Abdominal aortic aneurysms occur when the main blood vessel supplying blood from the heart to the abdomen becomes enlarged. Often, there are no symptoms until there is a rupture, which can often prove fatal. Their prevalence increases with age and affects about 2 percent of people 65 and older, typically men, according to the study.
Khalid and his team analyzed more than 59,000 patients with mild psoriasis and 11,000 patients with severe psoriasis using 14 years of data from nationwide registries in Denmark. The patients were tracked until they were diagnosed with an abdominal aortic aneurysm, died, moved or the study ended.
The researchers found that patients with mild psoriasis were 20 percent more likely to develop an abdominal aneurysm than people without psoriasis. And those with severe psoriasis were 67 percent more likely to develop an aneurysm.
However, the study did not prove that psoriasis causes these aneurysms, merely that an association exists between the two conditions.
"More research is needed to explain the causal mechanisms," Khalid said. "Nonetheless, our findings not only stress the need to treat the symptoms of the skin disorder, but also a regular evaluation of the risk factors that are associated with cardiovascular disease outcomes.
"Also, patients with psoriasis must be encouraged to change [an] unhealthy lifestyle and adhere to a daily program that will minimize the risk of cardiovascular problems," Khalid added.
Dr. James Elder, a dermatologist at the University of Michigan Health System, contended that screening psoriasis patients for these aneurysms -- which involves expensive imaging tests such as ultrasound or CT -- isn't cost-effective.
"You'd only find one [extra] case for spending a lot of money," said Elder.
Elder agreed with Dr. Katherine Cox, a dermatologist at Houston Methodist West Hospital in Texas, that the study offers useful information, especially since it showed psoriasis seems to be an independent risk factor for abdominal aortic aneurysms, beyond patients' other heart risk factors.

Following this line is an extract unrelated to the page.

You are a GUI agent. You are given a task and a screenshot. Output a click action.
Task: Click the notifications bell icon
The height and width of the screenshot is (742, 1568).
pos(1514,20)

"We have known for a long time that psoriasis is not just a skin-deep issue. We've known there's a cardiovascular risk issue with psoriasis. So, it's not surprising to see now that it's connected with [abdominal aneurysms] as well, especially since they share similar inflammatory pathways," said Cox.
"Being able to give [risk] numbers to patients makes it more real for patients," Cox added. Abdominal aneurysms "are a silent killer. I'm not a cardiologist, but because a lot of people are asymptomatic for it, because they're not looking for it, they may miss it," she said.